So I say bring on these real world ways of representing digital information!

Monday, November 26, 2007

To DRM or not to DRM, that is the question

First, a disclosure: I’m one of those people that loves technology. I’m also an avid reader, and I don’t look on these passions as being a contradiction in terms. Call me strange – and many in the book biz do – but I firmly believe that digital mediums suit books beautifully.

I believe it so much that I frequently read my books in a digital format. About 50% of my reading for pleasure is in the form of ebooks. About 10% of my reading for pleasure is in the form of mss (usually in MS Word). So that only leaves about 40% for physical books… Which makes me somewhat unusual in the publishing industry.

As a person who reads a lot of ebooks AND works on the biz, I have a very delicate balancing act when it comes to DRM. When I’m reading? I HATES it.

Hate, hate, hate.

I abhor the fact that I can’t read my legally purchased ebook on my work laptop because I can’t get Microsoft Passport to validate my installation of MS Reader. And you know what? I’m a pretty tech savvy chick – if I can’t do it (and I think it’s probably that I have too many devices activated – I have two current personal computers, plus a PDA, and probably had my last machine and maybe even the one before THAT activated with the same account), then bet your arse other people can’t do it, too.

I have nightmares about the coming day when my beautifully catalogued library of ebooks will become useless because Microsoft stop supporting the format. Or because a format other than .lit becomes the mainstream.

I hate the fact that neither Sony Reader nor Kindle will ever be a good option for me, because I have such a huge investment in a different format.

And you know what else? If that day comes, I’m ready willing and able to crack the DRM on my ebook library so that I can continue to read my books…

Flip side? I understand why Publishers are so keen on this technology. We know it doesn’t work, we know that the main formats have long since been hacked. And yet, it’s really really tempting to do it anyway because up until now, we’ve been protecting by the very fact that books are an analogue product. Unless you work as a typesetter or in editorial or production at a mainstream publishing house, your only options for pirating a book have been either ridiculously labour intensive or just plain ridiculous. Witness the Harry Potter leak – someone went to LOTS of trouble to photograph that book pre-release; but did anyone actually read more than a handful of pages? So when you talk about putting a digital copy of the book out there WITH NO PROTECTION the hearts of publishing execs (and probably authors) around the world start palpitating.

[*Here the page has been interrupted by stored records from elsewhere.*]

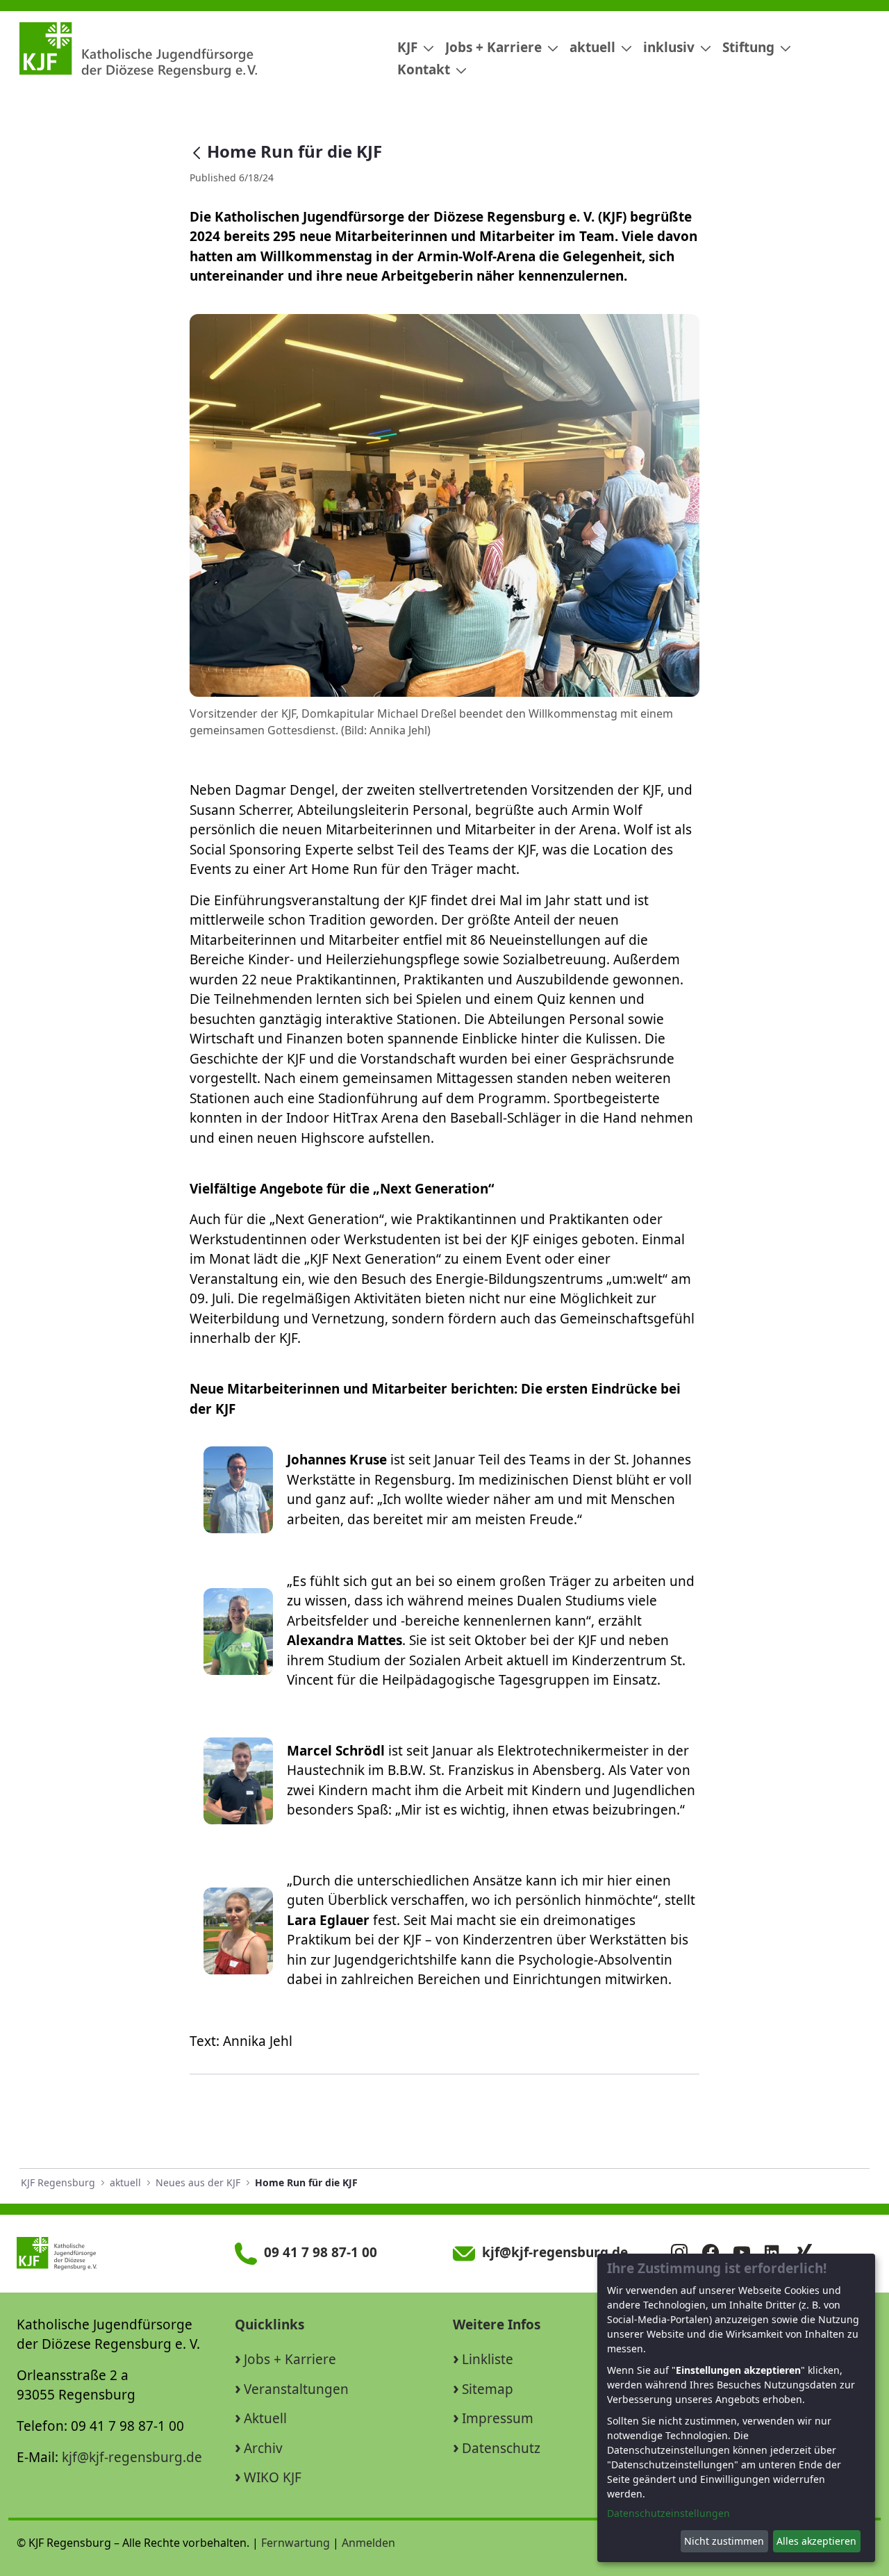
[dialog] (736, 2408)
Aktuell (265, 2418)
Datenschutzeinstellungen (668, 2513)
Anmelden (368, 2542)
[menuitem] (410, 47)
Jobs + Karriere (290, 2359)
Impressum (497, 2418)
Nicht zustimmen (724, 2541)
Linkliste (487, 2359)
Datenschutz (501, 2448)
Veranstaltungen (296, 2389)
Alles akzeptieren (816, 2541)
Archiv (263, 2448)
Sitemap (487, 2389)
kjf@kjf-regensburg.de (132, 2457)
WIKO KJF (272, 2477)
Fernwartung (295, 2542)
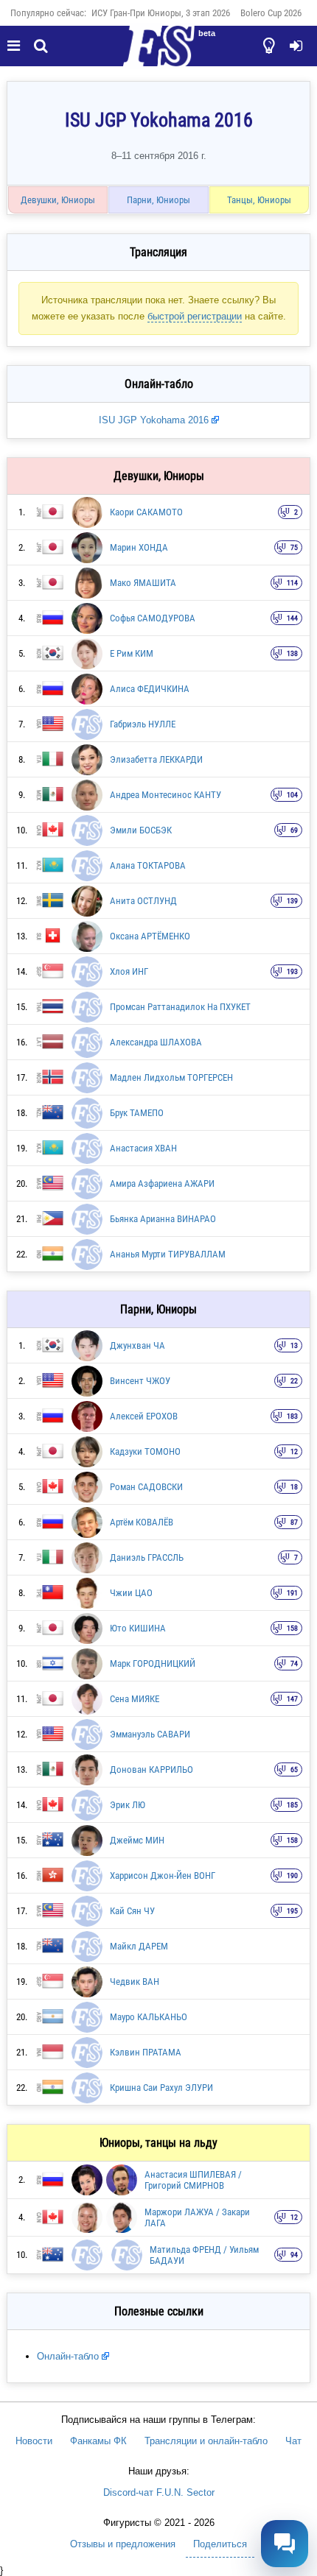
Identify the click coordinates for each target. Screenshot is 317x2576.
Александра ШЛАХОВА (156, 1042)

But, I think the main reason that they are so keen on the idea of DRM is because NO ONE IN THE INDUSTRY ACTUALLY READS EBOOKS! ‘Cause I can assure you – in all my travels I’ve never met a single person who uses this stuff that thinks it’s a good idea. Most, like me, are happy enough to live with it so long as the files keep working. A few violently hate it. But most don’t have the tech savvy to work WITHIN DRM. And that is a very serious usability problem!

So that’s my challenge to the pointy heads out there with their encryption algorithms: make me a DRM that is as easy to use as a pirate version, and I’ll be a happy camper indeed.